● TASK INSTRUCTIONS:
1. Reproduce the passage on distributed databases for CDNs word for word, starting at "Technically speaking we" and ending at "with each other.".
2. Make an identical copy of the entries starting at the line that contains "Task: Expand the 虚拟专用网 sidebar section" and ending at the line that contains "[x=304, y=149]", with both of those lines included.
BEGIN SUPPLIED PASSAGE
Now there are lots of viable ways to address coherency and certainly using an eventually consistent (or never consistent) database will work for some situations (lots of reading with low frequency of update or that it doesn't matter if the data differs slightly between two copies of the data) but they fall short in situations where a lot of data is written or changed frequently. Almost all these approaches are designed to scale a database out within a datacenter and not across data centers over the WAN or internet because WAN and internet latency is high and network routing is unstable and unpredictable.
CDNs have a very different architecture - for one they are inherently a distributed infrastructure where the CDN service stitches together hundreds of locations into one content acceleration service. Users access their data from anywhere and the CDN secretly serves the data from the POP or location closest to the end user. This means that they don't run in one location - they run in hundreds of locations all at once. Therefore conventional databases don't work to solve the dynamic content look up and generation problem since they only run in one location (and CDNs run on many) and they need a very different and special kind of database. One that is designed to run across all the POPs or edge locations all at once and somehow keep all the copies of the data in sync as it changes across all these edge locations, allowing a user to access or change data anywhere, and the location closest to that user can handle the data operation.
Technically speaking we are describing what is called a distributed, multi master and multi homing system that can work as one logical database across at-least a few hundred locations (ideally across thousands but that is for another blog post in the future) while keeping hundreds or thousands of copies of the same data on different servers in sync with each other, as fast as possible and while providing adequate consistency guarantees of the state of the data. Consistency means resolving what data operations happened (create, update, replace, delete), in what order, by whom and then somehow, every copy of the database arriving at one single version of truth after syncing their latest updates with each other.
END SUPPLIED PASSAGE
BEGIN RECORD SET
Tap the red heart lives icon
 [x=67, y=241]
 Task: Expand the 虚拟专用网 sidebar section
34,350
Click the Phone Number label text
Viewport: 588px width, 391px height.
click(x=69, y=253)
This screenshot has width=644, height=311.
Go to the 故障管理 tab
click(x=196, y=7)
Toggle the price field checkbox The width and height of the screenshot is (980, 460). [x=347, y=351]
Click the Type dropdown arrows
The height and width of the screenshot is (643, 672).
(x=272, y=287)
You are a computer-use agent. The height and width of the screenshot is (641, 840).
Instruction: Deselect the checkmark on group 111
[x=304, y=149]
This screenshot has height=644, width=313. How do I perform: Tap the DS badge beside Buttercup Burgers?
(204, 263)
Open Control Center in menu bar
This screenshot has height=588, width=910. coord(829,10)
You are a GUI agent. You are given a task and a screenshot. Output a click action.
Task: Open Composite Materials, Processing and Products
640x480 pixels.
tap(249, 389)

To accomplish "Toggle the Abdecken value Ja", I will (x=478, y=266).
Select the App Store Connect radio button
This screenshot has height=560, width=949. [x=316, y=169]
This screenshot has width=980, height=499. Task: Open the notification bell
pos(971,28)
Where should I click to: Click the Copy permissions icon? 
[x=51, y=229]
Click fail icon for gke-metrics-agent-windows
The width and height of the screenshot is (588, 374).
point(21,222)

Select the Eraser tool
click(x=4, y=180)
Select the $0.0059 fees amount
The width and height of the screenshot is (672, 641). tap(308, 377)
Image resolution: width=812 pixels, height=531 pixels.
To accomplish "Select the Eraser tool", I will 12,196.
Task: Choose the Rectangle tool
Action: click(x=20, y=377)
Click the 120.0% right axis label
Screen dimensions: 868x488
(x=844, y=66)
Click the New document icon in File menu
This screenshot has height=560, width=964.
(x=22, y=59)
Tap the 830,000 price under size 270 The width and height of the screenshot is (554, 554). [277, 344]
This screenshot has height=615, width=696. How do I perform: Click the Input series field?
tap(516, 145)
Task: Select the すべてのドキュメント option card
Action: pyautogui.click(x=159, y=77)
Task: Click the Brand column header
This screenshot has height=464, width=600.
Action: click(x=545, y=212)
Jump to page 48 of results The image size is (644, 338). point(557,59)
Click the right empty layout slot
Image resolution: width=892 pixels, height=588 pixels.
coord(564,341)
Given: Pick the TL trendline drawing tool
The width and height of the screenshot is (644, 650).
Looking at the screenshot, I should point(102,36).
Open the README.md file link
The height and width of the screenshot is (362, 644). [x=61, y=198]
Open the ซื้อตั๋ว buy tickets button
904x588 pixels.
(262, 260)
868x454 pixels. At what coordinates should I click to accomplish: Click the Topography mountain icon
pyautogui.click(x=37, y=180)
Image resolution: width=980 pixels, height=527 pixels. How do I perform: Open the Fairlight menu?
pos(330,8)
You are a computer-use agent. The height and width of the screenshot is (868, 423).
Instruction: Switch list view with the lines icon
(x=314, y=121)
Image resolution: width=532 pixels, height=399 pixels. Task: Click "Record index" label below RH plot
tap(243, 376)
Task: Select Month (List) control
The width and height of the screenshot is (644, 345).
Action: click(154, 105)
END RECORD SET
● RESPONSES TO THE EXERCISE:
1.
Technically speaking we are describing what is called a distributed, multi master and multi homing system that can work as one logical database across at-least a few hundred locations (ideally across thousands but that is for another blog post in the future) while keeping hundreds or thousands of copies of the same data on different servers in sync with each other, as fast as possible and while providing adequate consistency guarantees of the state of the data. Consistency means resolving what data operations happened (create, update, replace, delete), in what order, by whom and then somehow, every copy of the database arriving at one single version of truth after syncing their latest updates with each other.

2.
 Task: Expand the 虚拟专用网 sidebar section
34,350
Click the Phone Number label text
Viewport: 588px width, 391px height.
click(x=69, y=253)
This screenshot has width=644, height=311.
Go to the 故障管理 tab
click(x=196, y=7)
Toggle the price field checkbox The width and height of the screenshot is (980, 460). [x=347, y=351]
Click the Type dropdown arrows
The height and width of the screenshot is (643, 672).
(x=272, y=287)
You are a computer-use agent. The height and width of the screenshot is (641, 840).
Instruction: Deselect the checkmark on group 111
[x=304, y=149]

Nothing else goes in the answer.